美元加入货币战争

2015-05-11 14:30:49

如今,许多发达经济体和新兴市场内需疲软,决策者开始用出口导向型增长提振经济增长和就业。这需要通过弱势货币以及常规和非常规货币政策来实现必要的贬值。

今年年初以来,在欧洲央行和日本央行的引领下,全球20多家央行放松了货币政策。在欧元区,外围国需要弱势货币以减少外部赤字、刺激增长。但由量化宽松导致的欧元弱势,进一步刺激了去年GDP已高达8%的德国经常项目盈余。其他欧元区核心国的外部盈余也在上升,这使得欧元区的总体失衡十分庞大且不断增加。

在日本,量化宽松是首相安倍晋三的改革计划——“安倍经济学”的第一支“箭”。这一改革让日元急剧贬值,现在正导致贸易盈余增加。

欧洲央行和日本央行采取量化宽松,让美元承受了巨大的升值压力。美元兑其他发达大宗商品出口国(如澳大利亚和加拿大)货币以及许多新兴市场国家货币的汇率也出现走强。对这些国家来说,油价和大宗商品价格下跌引发的货币贬值,有助于抵消出口下降对增长和就业的影响。

美元相对经济和金融十分脆弱的新兴市场货币也在升值。上述经济体存在财政和经常项目双赤字、通胀抬头和增长放缓、巨额存量内外债务以及政治动荡。甚至中国也在去年短暂地允许人民币对美元贬值,而产出增长放缓可以诱使中国政府让人民币进一步对美元贬值。与此同时,贸易盈余再次上升,部分原因在于中国在全球市场上抛售钢铁等自身供给过剩的商品。

直到最近,美国决策者对美元强势并不十分担忧,因为美国增长前景比欧洲和日本都要光明。事实上,今年初,人们期望即使美元走强,美国内需足以支持其GDP增长率接近3%。人们当时认为,油价下跌和新增就业将提高可支配收入和消费。资本支出和住宅投资将随着增长的加速而走强。

但如今,情况已有所不同。美国官员的汇率神经过敏症正日益显露。美元升值速度超出了所有人的预期;今年一季度的数据显示,美元升值对净出口、通胀和经济增长的影响也比决策者的统计模型所表明的更大、更快。

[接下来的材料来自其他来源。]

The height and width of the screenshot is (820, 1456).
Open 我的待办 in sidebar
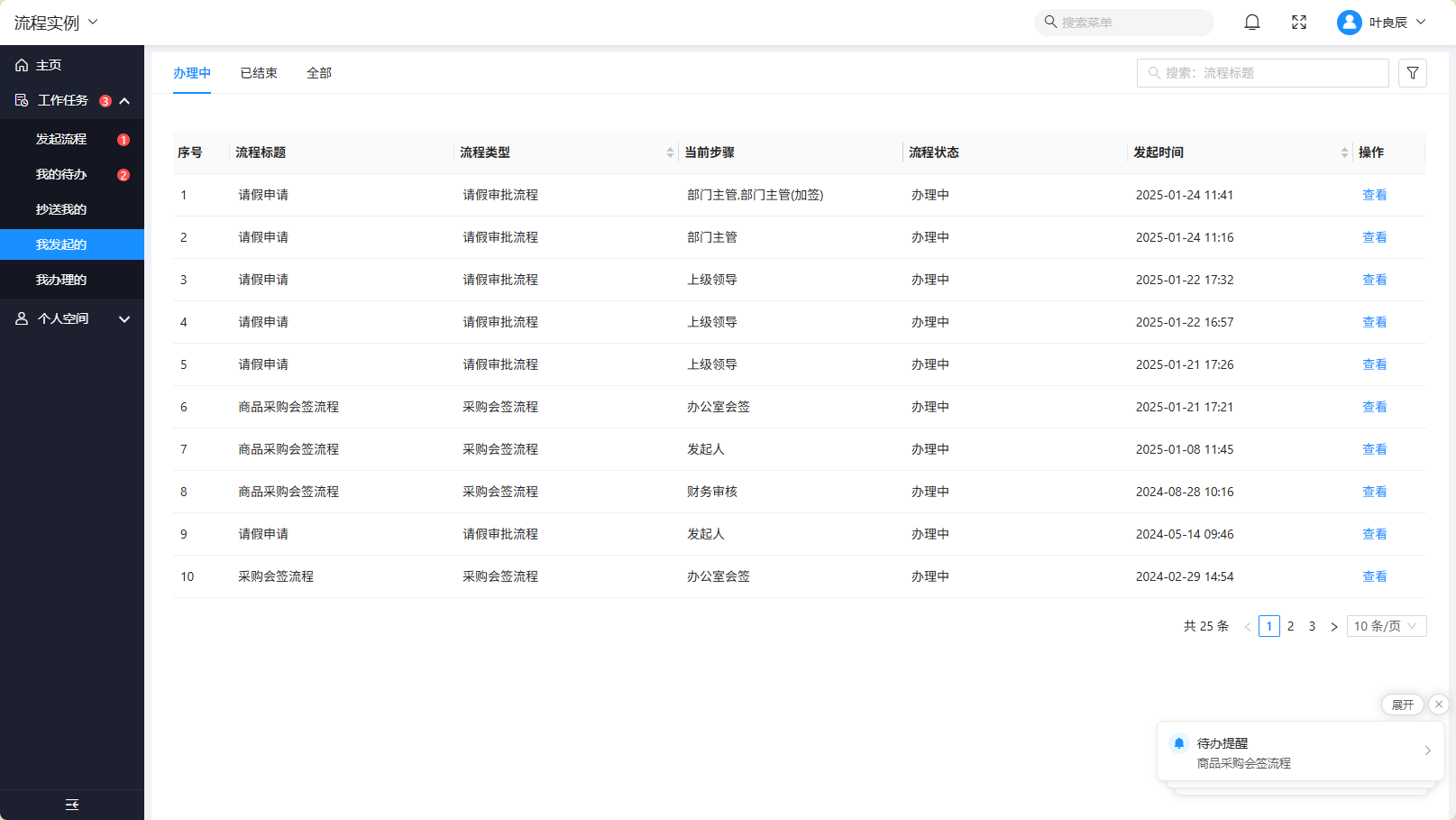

此外,强劲的内需没有成为现实;一季度美国消费增长十分疲软,资本支出和住房投资更是萎靡不振。

有鉴于此,美国实际上已经加入“货币战争”,以阻止美元进一步升值。美联储官员开始直言美元是影响美国净出口、通胀和经济增长的因素。美国当局也日益批评德国和欧元区采取弱化欧元的政策,而不采取临时性财政刺激和加快工资增长等刺激内需的政策。

口头干预之后将是政策动作,因为增长放缓和低通胀将诱使美联储比预期更晚更慢地退出零政策利率。这将逆转美元最近的部分涨幅,阻止增长和通胀的下行风险。

货币摩擦最终可能导致贸易摩擦,而货币战争可能导致贸易战争。而这可能给正在着力达成TPP(跨太平洋伙伴关系协议)的美国带来麻烦。一项拟对进行“货币操纵”的国家征收关税的立法提案,增加了奥巴马政府能否在美国国会赢得足够票数批准TPP一事的不确定性。如果这一将贸易和货币政策联系起来的立法被写入TPP,亚洲参与者将拒绝加入。

如果大部分政府采取通过内需刺激增长的政策,而不是以邻为壑的出口手段,世界将会更加美好。但这需要各国政府更少依赖货币政策,更多依赖合理的财政政策(如增加生产性基础设施的支出),甚至通过提高工资来提高劳动收入和消费的收入政策,也比(抑制真实工资的)货币贬值更有利于国内增长。

全球贸易差额的总和为零,这意味着不可能所有国家都成为净出口国——而货币战争终归是一场零和博弈。因此,美国加入货币战争是早晚的事。